Quel élu local n’a pas subi la « concurrence » que font jouer les grands groupes entre les collectivités ? Et qui se traduit parfois par une « menace » plus ou moins voilée d’implantation dans une commune voisine, avec les emplois et les ressources fiscales afférentes, si une construction de grande surface est refusée.
Vers un moratoire ?
Mais les grandes surfaces ne sont pas les seules responsables. Elles ont beau jeu d’affirmer qu’elles ne font que suivre le consommateur. Il est bien l’une des forces qui jouent actuellement contre les centres ! Il doit en prendre conscience et rééquilibrer ses modes d’achat, à charge pour les pouvoirs publics de lui faciliter la tâche et de l’encourager.
C’est d’autant plus important que ledit consommateur est aujourd’hui le support d’une nouvelle force qui peut mettre en danger les centres ou leur donner un coup de fouet, si le virage est bien pris par le commerce de détail, par exemple en rénovant l’expérience d’achat : le e-commerce.

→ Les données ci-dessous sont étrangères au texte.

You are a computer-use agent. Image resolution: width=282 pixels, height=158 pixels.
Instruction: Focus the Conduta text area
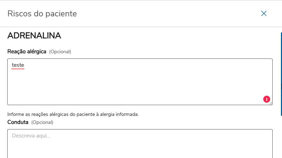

Ces forces sont telles que des mesures légères ne suffiront pas pour enrayer le déclin des centres. Il faudra des actions fortes qui déplairont à certains. Pour le Sénat et notre groupe de travail, représentatif de tous les groupes politiques et de toutes les commissions permanentes concernées, tout est sur la table, y compris un moratoire sur les implantations de grandes surfaces, la simplification des règles d’urbanisme, ou encore la refonte de la fiscalité applicable aux différents types de commerces. Nous attendons que le sujet soit mis à l’ordre du jour de la conférence nationale des territoires.
Martial Bourquin (PS) et Rémy Pointereau (LR) sont les rapporteurs du groupe de travail du Sénat sur la revitalisation des centres-villes et centres-bourgs.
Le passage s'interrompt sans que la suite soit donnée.